Code Focused

Database Synchronization with the Microsoft Sync Framework

Use the Microsoft Sync Framework to synchronize data changes between SQL Server 2008 Standard, SQL Server 2008 Express and SQL Server Compact Edition 3.5.

Despite the availability of wireless and cellular networks, many applications must support data presentation and collection services while offline or in remote offices. The Microsoft Sync Framework is a highly flexible framework for synchronizing files and data between a client and a master data store. With great flexibility often comes complexity and confusion, however.

Last spring, I lead the Allen Park Neighborhood Center (APNC) team at the annual Lansing Michigan Give Camp during a very sleep-deprived weekend. At the event, more than 100 developers and designers donated their time to create a dozen Web sites and database applications for local charities. The APNC has a service program in which volunteers canvas the entire neighborhood every spring. They survey residents on numerous community health and well-being measures and then work to connect people with available services. The APNC needed a way to collect these surveys while out in the neighborhood and then synchronize the data back to the SQL Server database.

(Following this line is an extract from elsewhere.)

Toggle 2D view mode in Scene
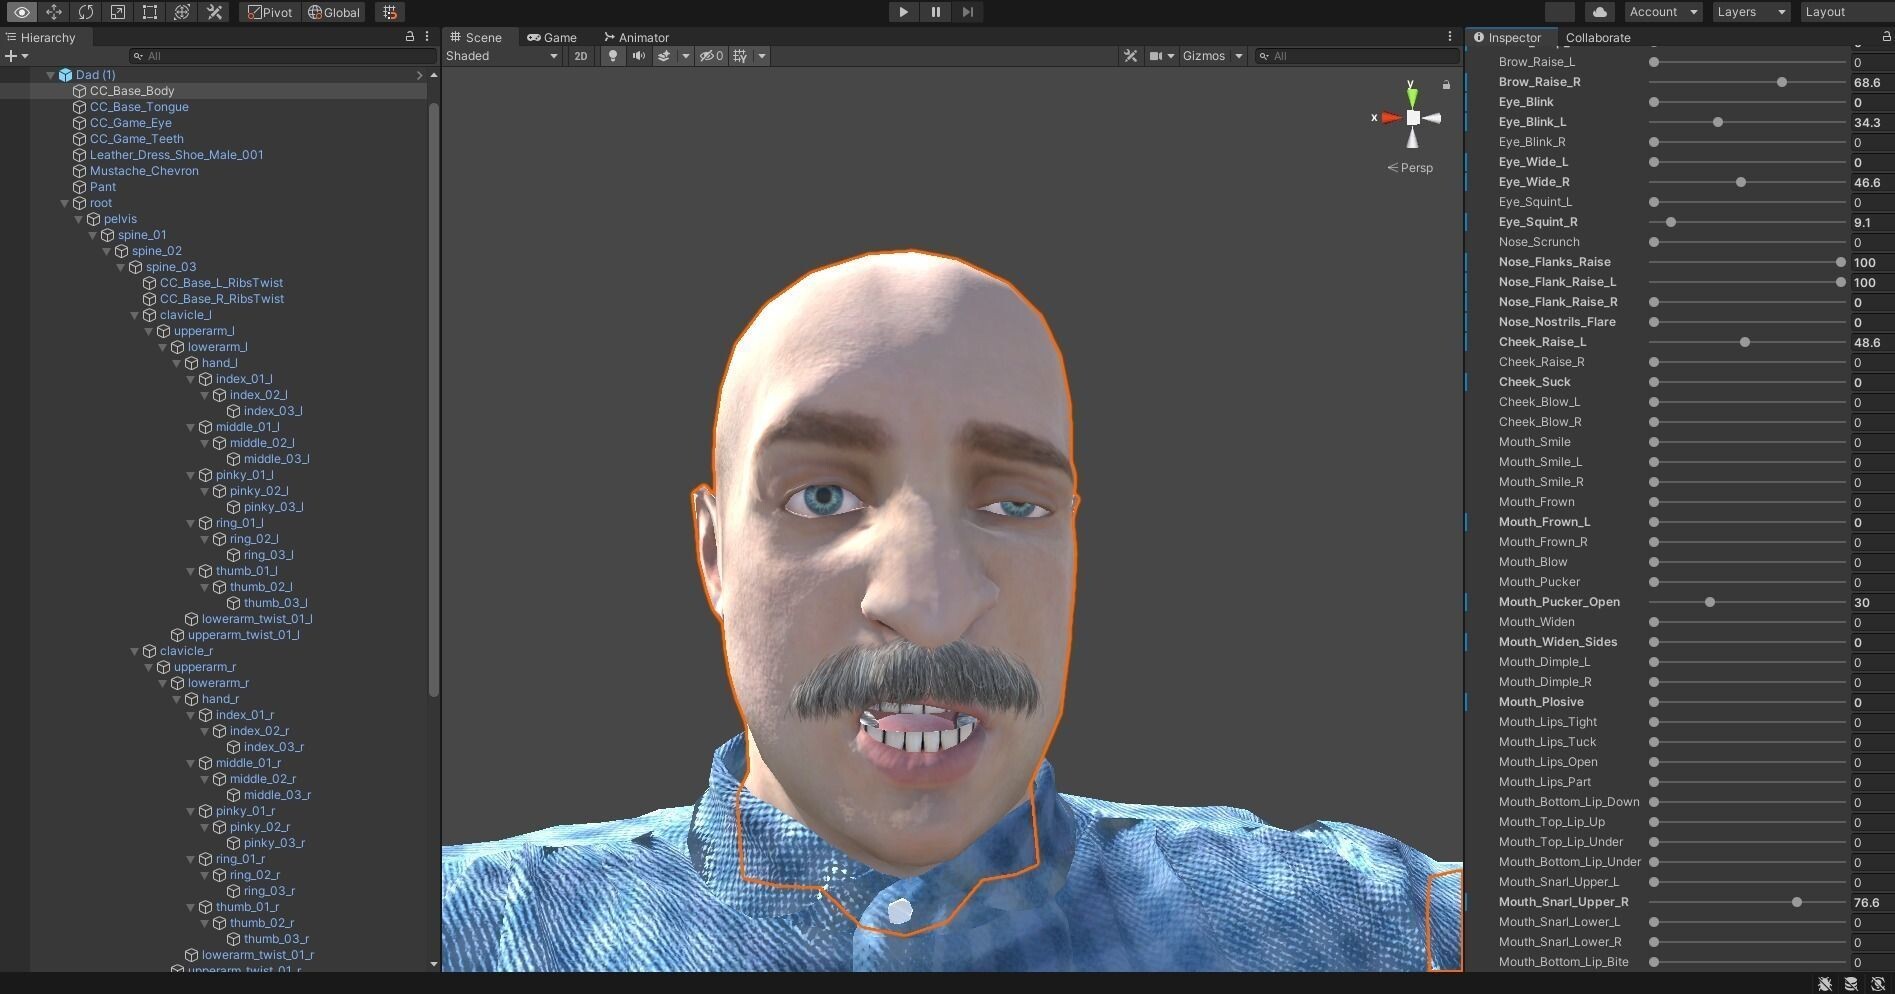 [x=580, y=56]
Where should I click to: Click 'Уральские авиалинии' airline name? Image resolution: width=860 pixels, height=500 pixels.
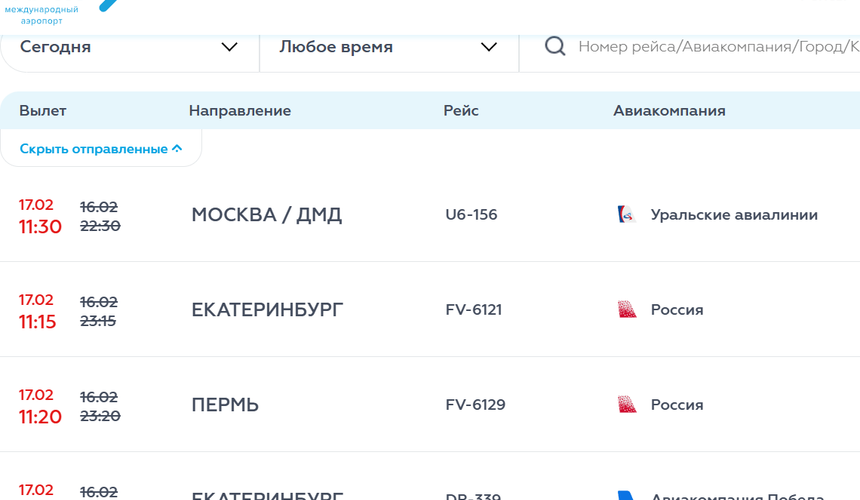[x=734, y=215]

This type of scenario occurs at many businesses and non-profit organizations. A central SQL Server 2008 Standard (or Enterprise) instance will synchronize to multiple SQL Server 2008 Express instances at remote locations, perhaps connected over slower network lines, with the need to take the data offline on laptops or tablets at each remote location. Once the data is updated on the laptop, it needs to be synchronized with the SQL Server 2008 Express instance, and the Express instance is then synchronized with the central SQL Server 2008 Standard/Enterprise instance. The code in this article is a sample database synchronization library for this common scenario - the need to synchronize SQL Server between server editions and offline databases. The sample application is written as a hybrid C# and Visual Basic client.

Synchronization might appear relatively straightforward, but it can quickly become complicated and problematic, driving the need for a tool such as the Microsoft Sync Framework. The Microsoft Sync Framework 2.1 Software Development Kit (SDK) is available here.

Developer Challenges
Synchronization typically refers to file or database row-level synchronization. Most of us have used applications with offline synchronization such as Microsoft Outlook or Live Mesh, or third-party applications such as Dropbox or Evernote. These applications work well and can lull us into believing that synchronization is easy, when it's quite the opposite. Synchronization is hard for the developer, particularly when multiple nodes are independently updating a master database.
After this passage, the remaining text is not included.